Pressemitteilung 19.09.2014

Aktionstag: Muslime stehen auf gegen Hass und Unrecht

Zum heutigen Aktionstag „Muslime stehen auf gegen Hass und Unrecht“ des Koordinationsrates der Muslime erklären Katrin Göring-Eckardt und Anton Hofreiter, Fraktionsvorsitzende:

Der heutige Aktionstag setzt ein wichtiges Zeichen für ein friedliches Zusammenleben aller Menschen in diesem Land. Wir wollen eine Gesellschaft, die Platz für alle Religionen bietet. Die Anschläge auf Moscheen und Synagogen in den vergangenen Monaten sind auch Anschläge auf unsere Freiheitlich Demokratische Grundordnung.
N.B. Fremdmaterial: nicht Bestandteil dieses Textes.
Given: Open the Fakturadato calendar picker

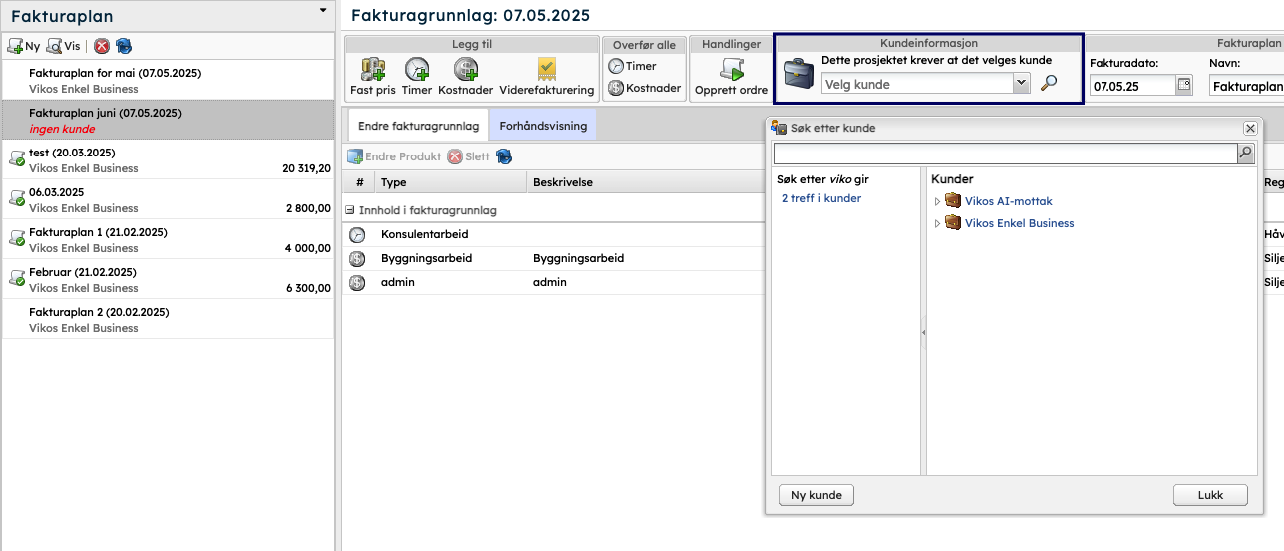Looking at the screenshot, I should 1185,86.
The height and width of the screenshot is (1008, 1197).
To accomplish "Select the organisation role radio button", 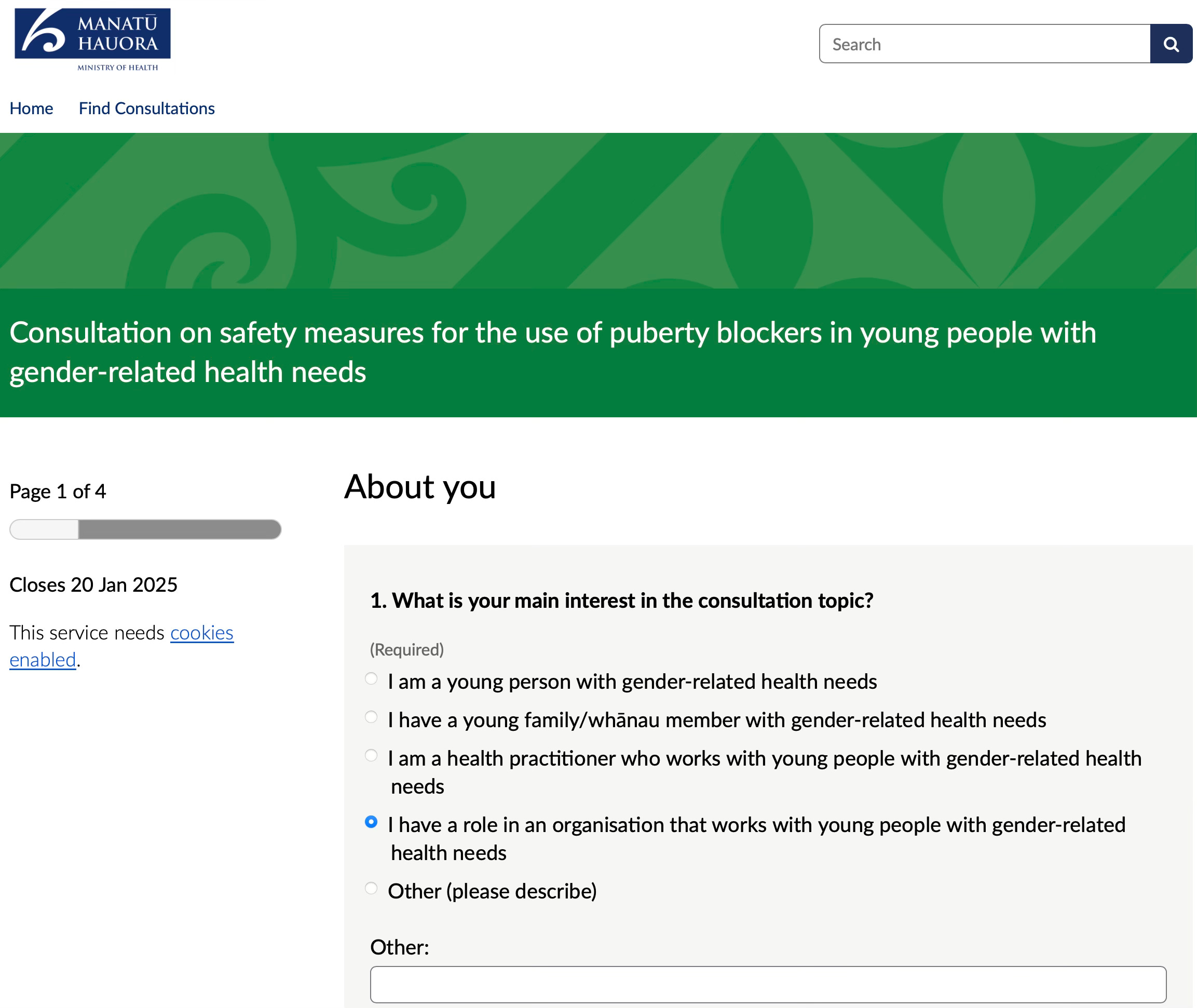I will coord(371,822).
Alle Demokraten und alle Religionen müssen zusammenstehen und für die Freiheit aller Religionen streiten.

Durch den Aktionstag unterstreicht der Koordinationsrat der Muslime, dass die übergroße Mehrheit der Muslime eine tolerante Gesellschaft will, eine Gesellschaft ohne Hass und Gewalt. Die Muslime in Deutschland haben nichts, aber auch gar nichts mit Terroristen zu tun, die im Namen des Islams Gräueltaten im Irak und anderswo verüben.

Die Bundesregierung muss aber auch mehr gegen Ausgrenzung tun. Es fehlen Programme, die die Zivilgesellschaft im Kampf gegen Intoleranz unterstützen.Nicht nur Politik und Gesellschaft sind gefordert, sondern auch die Religionsgemeinschaften in unserem Land: Der Einsatz gegen Rassismus und Antisemitismus, gegen Islamophobie und Islamismus muss für uns alle zu einer Daueraufgabe werden.

Es ist gut und richtig, wenn heute in neun deutschen Städten Vertreter der Muslime, der christlichen Kirchen, des Zentralrates der Juden und der Politik gemeinsam gegen Hass und Unrecht aufstehen. Der Aktionstag kann mit dazu beitragen, dass Fremdheit und Intoleranz gegenüber dem Islam überwunden werden.